The UDA was set up by the British government in the early seventies. It served their military needs in their war against the nationalist people.
The UDA stepped straight out of the pages of the British army's counter-insurgency manual written by one of their key military strategists, Brigadier Frank Kitson.
In practically every colonial war the British government has fought since the end of the Second World War – and there have been many – the British created forces such as the UDA to help them achieve their military objectives.
In books Gangs and Counter Gangs and Bunch of Five, written in the sixties and seventies, Kitson explained the role and importance of paramilitary organisations similar to the UDA.
These paramilitary organisations were an essential, indispensable part of the British government's war machine.
Attempts by loyalists, UDA and UVF, to establish political parties following their ceasefire declarations in 1994, were primarily destroyed by the intelligence services and the RUC's Special Branch.
The UDA and the UVF had competent politicians in Davy Adams, Gary Mc Michael, Billy Hutchinson and the late David Ervine. These individuals were committed to giving working-class loyalists a political voice at a very important stage in the fledgling peace process.
There was an unprecedented public and sympathetic media focus on these individuals; a focus that should have helped their plans to build political parties.
But their independent stance and their intentions to follow an independent path were at odds with the needs of the intelligence services. Loyalists thinking and behaving in their own interests was the last thing the various intelligence services wanted to see happening.
It threatened the ability of the intelligence services to use the UDA and the UVF to serve their interests which usually meant violent activities aimed at undermining or putting in jeopardy the peace process.
The UDA and UVF's plans to represent the loyalist working classes were destroyed by the behavior of Johnny Adair, John White, Billy Wright, Jim Gray and the Shoukri brothers among others.
White and Adair fled the country and White was later exposed as an agent.
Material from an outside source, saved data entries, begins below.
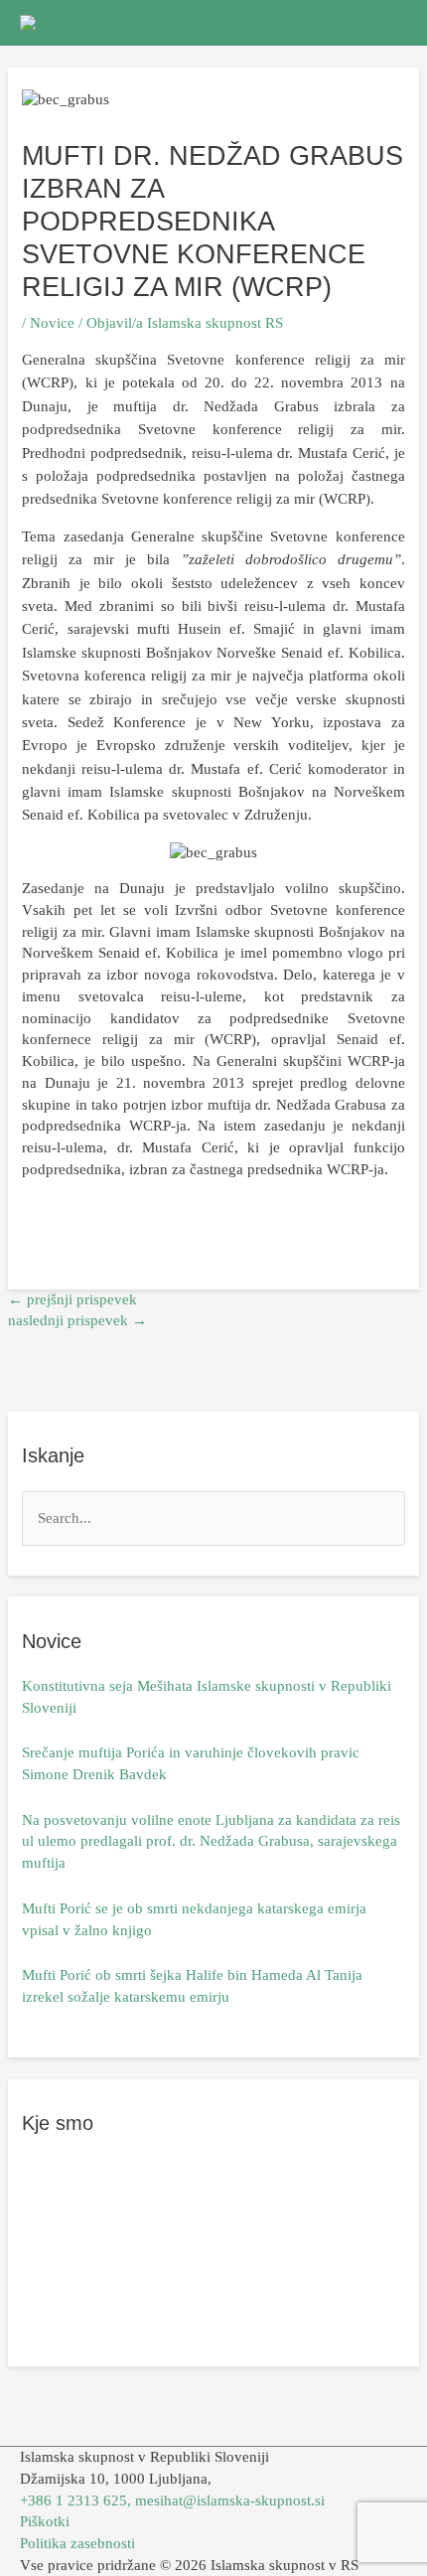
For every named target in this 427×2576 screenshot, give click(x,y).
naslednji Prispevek (77, 1320)
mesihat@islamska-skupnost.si (230, 2500)
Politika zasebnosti (77, 2543)
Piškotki (45, 2521)
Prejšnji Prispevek (72, 1299)
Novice (52, 323)
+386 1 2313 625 (73, 2500)
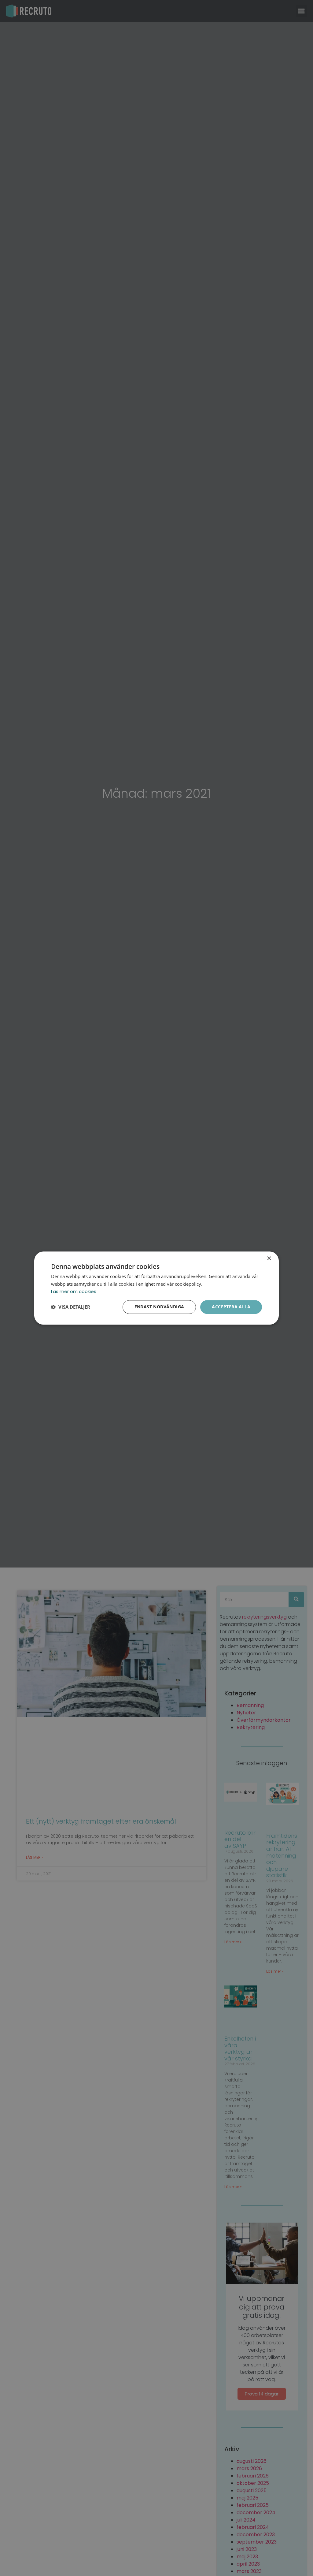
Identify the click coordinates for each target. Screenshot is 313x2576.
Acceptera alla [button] (231, 1307)
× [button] (269, 1258)
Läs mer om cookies (73, 1291)
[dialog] (156, 1288)
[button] (70, 1307)
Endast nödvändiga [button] (159, 1307)
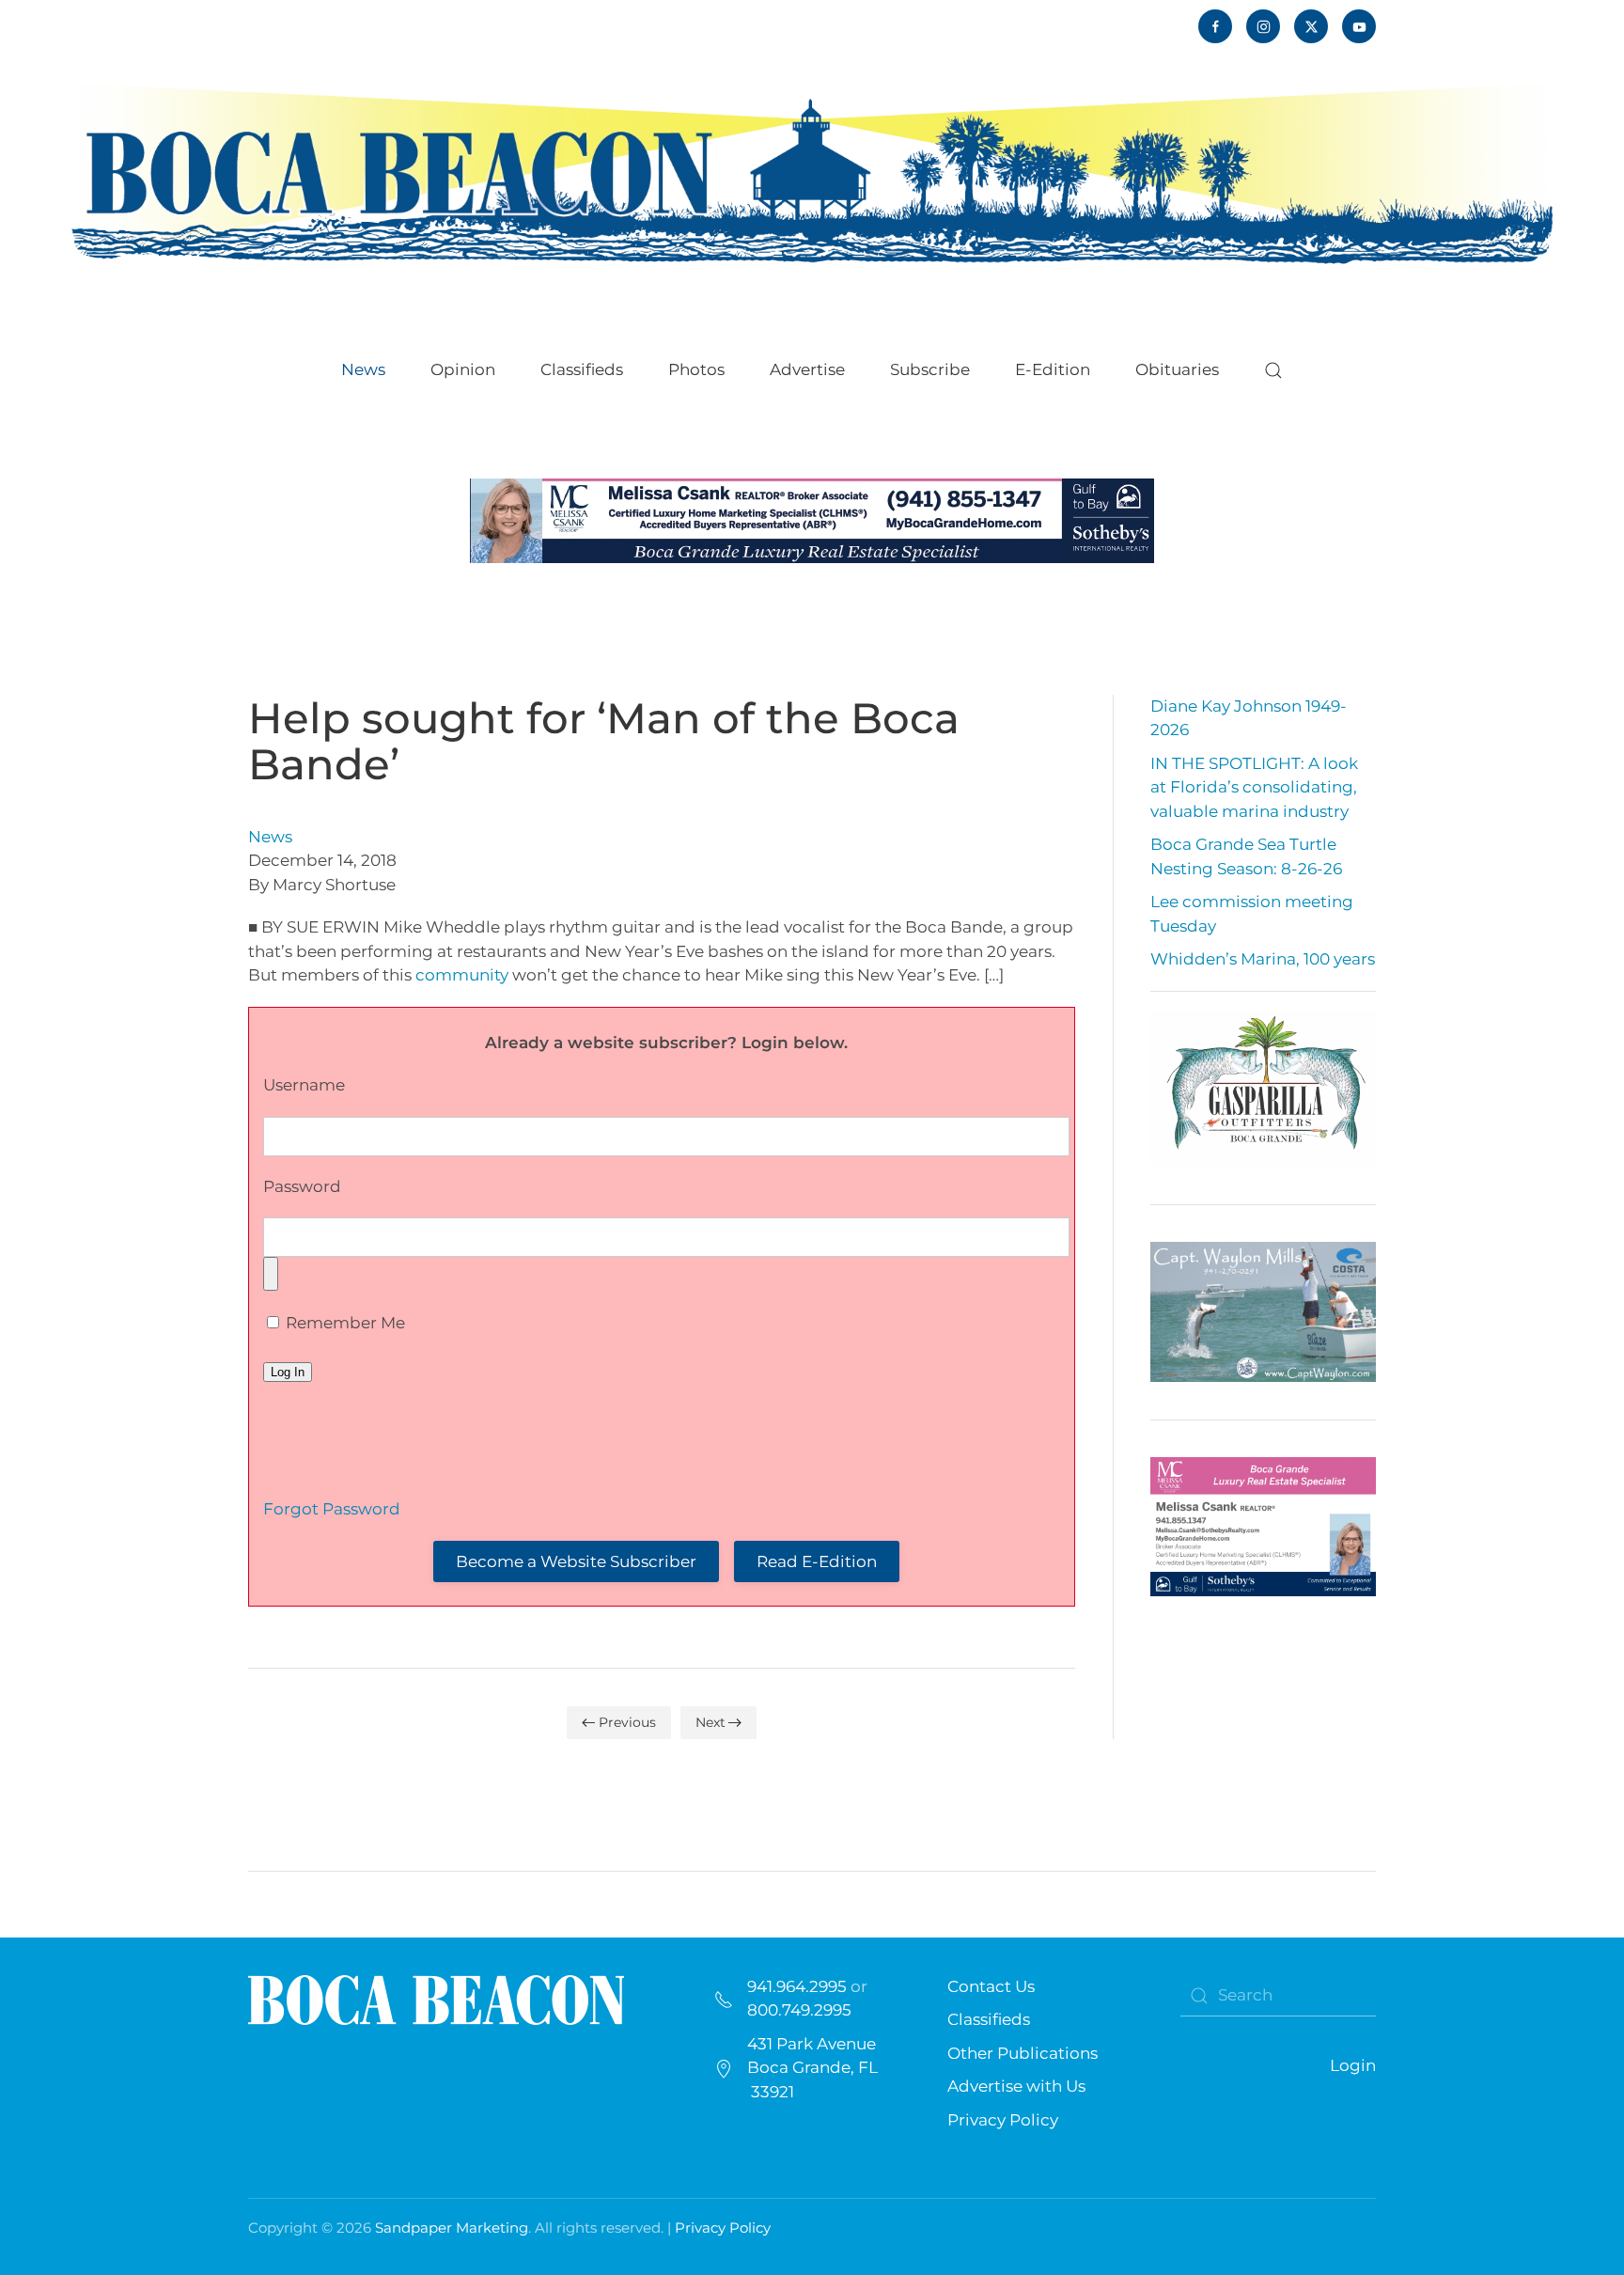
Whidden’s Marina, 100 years (1262, 958)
All of them at different times and over a protracted period put pressure on the credibility of the claim by loyalist politicians that they supported the peace process.
Their activities included the sectarian killings of Catholics, feuds – killing other loyalists and Protestants – racketeering and swamping loyalist areas with drugs.
Against this background it was virtually impossible for the UDA and UVF to win significant electoral support from working-class Protestants.
This failure and the manipulation by the intelligence services made it easy for the drug barons and those opposed to the peace process to establish a strong base inside the UDA – a base that now has the potential to challenge the current leadership of the UDA over its future direction.
The options facing those with influence over the UDA are simple: Help and support those in the leadership who are for the peace process and isolate those who are not or run the risk that this large organisation could disintegrates further into an armed criminal gang, which could threaten political progress here.
The problem is both a political and a policing one, although the solution is more political than policing.
Chief Constable Hugh Orde must ensure the UDA is free from manipulation by the intelligence services.
The PSNI can then confidently and effectively focus on the drug barons and peddlers.
Unionist politicians should publicly commit themselves to working with pro-peace loyalists and assist working-class communities to rid their areas of those preying on them.
Support of this nature will give the UDA leadership the space it needs to develop its political project unhindered.
The UDA and UVF leaderships made and are making an invaluable contribution to the peace process.
The carrot not the stick is needed to strengthen the pro-peace process UDA leadership.